3.2.3. Zweite Rüge: Unterlassene Berücksichtigung von Verletzungen der Berufsregeln Die Beschwerdeführerin rügte, der Schiedsrichter habe ihr Argument nicht behandelt, wonach die dem Beschwerdegegner zwischen 2018 und 2021 vorgeworfene Nichteinhaltung der Berufsregeln und der ärztlichen Ethik dessen Ausschluss gemäss Art. 11 des ABV gerechtfertigt hätte. Dies sei ein entscheidrelevanter Punkt gewesen.
Das BGer wies auch diese Rüge zurück. Der Schiedsrichter habe im angefochtenen Entscheid die verschiedenen Patientenbeschwerden gegen B._ sowie die Behauptungen der Beklagten über eine Abnahme der beruflichen Tätigkeit des Beschwerdegegners ab 2018 erwähnt (Schiedsentscheid, N. 124 ff.). In seiner Analyse, ob die dem Beschwerdegegner vorgeworfenen Tatsachen eine schwerwiegende und/oder wiederholte Verletzung des ABV darstellten und somit Art. 2 des ABV verletzten, kam der Schiedsrichter zu dem Schluss: "373. En conclusion, l'Arbitre Unique considère, sur la base des faits exposés dans la présente procédure d'arbitrage, que M. B._ n'a pas violé de façon grave et/ou répétée la Convention d'actionnaires de 2019. La première conclusion du Demandeur doit donc être admise."

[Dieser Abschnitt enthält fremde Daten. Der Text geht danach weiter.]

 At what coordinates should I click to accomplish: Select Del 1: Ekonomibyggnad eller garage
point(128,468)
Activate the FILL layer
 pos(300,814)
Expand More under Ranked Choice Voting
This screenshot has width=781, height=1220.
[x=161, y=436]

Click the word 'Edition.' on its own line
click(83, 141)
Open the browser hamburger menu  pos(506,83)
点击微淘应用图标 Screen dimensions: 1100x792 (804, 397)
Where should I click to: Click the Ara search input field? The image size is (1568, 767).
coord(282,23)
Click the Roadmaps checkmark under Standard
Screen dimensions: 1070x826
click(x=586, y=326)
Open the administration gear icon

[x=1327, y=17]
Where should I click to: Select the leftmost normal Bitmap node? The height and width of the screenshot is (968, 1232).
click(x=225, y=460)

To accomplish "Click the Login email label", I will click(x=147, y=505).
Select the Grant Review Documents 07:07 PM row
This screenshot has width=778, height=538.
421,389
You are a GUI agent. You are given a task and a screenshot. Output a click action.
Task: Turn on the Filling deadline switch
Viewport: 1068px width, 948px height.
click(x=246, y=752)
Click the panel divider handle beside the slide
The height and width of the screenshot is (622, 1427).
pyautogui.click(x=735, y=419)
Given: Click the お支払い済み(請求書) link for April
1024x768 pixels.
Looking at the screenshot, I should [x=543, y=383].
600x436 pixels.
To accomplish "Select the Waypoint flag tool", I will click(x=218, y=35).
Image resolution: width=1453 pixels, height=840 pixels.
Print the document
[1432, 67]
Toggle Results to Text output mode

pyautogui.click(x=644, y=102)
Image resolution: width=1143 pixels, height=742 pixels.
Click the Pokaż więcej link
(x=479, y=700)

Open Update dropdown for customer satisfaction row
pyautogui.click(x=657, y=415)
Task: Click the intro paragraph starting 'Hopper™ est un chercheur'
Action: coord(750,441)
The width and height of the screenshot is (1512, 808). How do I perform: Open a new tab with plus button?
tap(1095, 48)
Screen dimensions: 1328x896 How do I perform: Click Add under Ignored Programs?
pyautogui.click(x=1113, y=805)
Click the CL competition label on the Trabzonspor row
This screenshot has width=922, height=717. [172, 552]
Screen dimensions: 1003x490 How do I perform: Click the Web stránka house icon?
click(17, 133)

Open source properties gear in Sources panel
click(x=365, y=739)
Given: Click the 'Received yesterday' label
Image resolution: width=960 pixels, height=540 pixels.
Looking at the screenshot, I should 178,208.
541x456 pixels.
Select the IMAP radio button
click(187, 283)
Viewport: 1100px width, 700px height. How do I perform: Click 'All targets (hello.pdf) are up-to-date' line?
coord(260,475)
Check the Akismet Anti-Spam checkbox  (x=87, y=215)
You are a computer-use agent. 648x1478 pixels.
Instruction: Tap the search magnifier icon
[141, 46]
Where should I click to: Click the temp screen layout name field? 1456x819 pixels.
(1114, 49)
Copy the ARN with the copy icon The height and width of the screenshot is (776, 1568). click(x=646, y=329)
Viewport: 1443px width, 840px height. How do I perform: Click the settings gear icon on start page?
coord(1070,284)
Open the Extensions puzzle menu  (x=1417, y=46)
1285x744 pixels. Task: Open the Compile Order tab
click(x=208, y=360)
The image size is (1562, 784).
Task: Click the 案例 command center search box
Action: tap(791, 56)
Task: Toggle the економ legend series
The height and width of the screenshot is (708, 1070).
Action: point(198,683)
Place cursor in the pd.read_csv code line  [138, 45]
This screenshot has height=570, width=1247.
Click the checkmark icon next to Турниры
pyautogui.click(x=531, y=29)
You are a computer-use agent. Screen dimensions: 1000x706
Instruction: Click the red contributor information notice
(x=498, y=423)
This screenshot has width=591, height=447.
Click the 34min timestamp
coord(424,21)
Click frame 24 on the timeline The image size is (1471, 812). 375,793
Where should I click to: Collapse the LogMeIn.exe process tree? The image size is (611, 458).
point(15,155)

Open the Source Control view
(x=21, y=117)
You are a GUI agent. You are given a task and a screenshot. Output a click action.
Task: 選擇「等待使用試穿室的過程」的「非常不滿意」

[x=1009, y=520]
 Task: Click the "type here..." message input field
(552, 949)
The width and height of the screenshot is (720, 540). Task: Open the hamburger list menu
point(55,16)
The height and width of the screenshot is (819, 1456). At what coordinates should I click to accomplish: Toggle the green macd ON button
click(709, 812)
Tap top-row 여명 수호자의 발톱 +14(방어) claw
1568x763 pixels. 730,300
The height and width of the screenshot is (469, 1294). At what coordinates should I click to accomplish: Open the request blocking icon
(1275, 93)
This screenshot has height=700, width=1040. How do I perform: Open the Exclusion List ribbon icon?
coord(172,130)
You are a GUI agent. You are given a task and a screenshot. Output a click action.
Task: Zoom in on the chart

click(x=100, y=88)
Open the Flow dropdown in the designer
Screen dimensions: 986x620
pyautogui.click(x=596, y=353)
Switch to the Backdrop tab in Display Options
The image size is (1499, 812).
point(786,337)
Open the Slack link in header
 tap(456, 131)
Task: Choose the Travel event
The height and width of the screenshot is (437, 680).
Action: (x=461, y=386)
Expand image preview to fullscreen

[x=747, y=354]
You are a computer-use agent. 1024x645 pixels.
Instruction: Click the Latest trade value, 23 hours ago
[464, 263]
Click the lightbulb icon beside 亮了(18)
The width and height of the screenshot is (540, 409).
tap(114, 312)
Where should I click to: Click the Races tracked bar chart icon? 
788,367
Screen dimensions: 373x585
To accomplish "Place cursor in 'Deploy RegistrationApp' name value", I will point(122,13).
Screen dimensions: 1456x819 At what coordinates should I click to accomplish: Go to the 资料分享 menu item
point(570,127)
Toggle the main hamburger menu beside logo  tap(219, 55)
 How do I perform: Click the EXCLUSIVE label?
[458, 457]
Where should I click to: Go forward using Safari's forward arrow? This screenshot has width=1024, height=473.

Das BGer interpretierte dies dahingehend, dass der Schiedsrichter die These, B.__ habe den ABV durch angeblichen Verstoss gegen seine Berufsregeln schwerwiegend und/oder wiederholt verletzt, zumindest implizit zurückgewiesen hatte. Eine detaillierte Erläuterung jedes einzelnen Aspekts der Begründung des Schiedsrichters könne nicht verlangt werden.
Entscheidend sei, dass die Beschwerdeführerin kein praktisches Interesse habe, sich darüber zu beschweren, dass der Schiedsrichter es versäumt habe zu prüfen, ob allfällige Verstösse des Beschwerdegegners gegen Berufsregeln dessen Ausschluss gerechtfertigt hätten. Der Grund dafür ist, dass die Beklagten (einschliesslich der Beschwerdeführerin) im Schiedsverfahren keine eigenen Anträge auf Ausschluss des Beschwerdegegners gestellt hatten. Das Schiedsgericht hatte lediglich darüber zu entscheiden, ob der Beschwerdegegner (wie von den Beklagten behauptet) den ABV schwerwiegend und/oder wiederholt verletzt hatte. Da der Schiedsrichter dies verneint hatte, stellte sich die Frage, ob Art. 11 ABV einen Ausschluss gerechtfertigt hätte, nicht mehr. Die Kritik der Beschwerdeführerin zielte letztlich darauf ab, die Beweiswürdigung des Schiedsrichters und das Ergebnis dieser Würdigung in Frage zu stellen, was unzulässig ist.
4. SchlussfolgerungDas Bundesgericht wies die Beschwerde in dem Umfang, in dem sie zulässig war, ab. Die Gerichtskosten von CHF 16'000 wurden der Beschwerdeführerin auferlegt. Die Beschwerdeführerin wurde zudem zur Zahlung einer Parteientschädigung von CHF 18'000 an den Beschwerdegegner verpflichtet.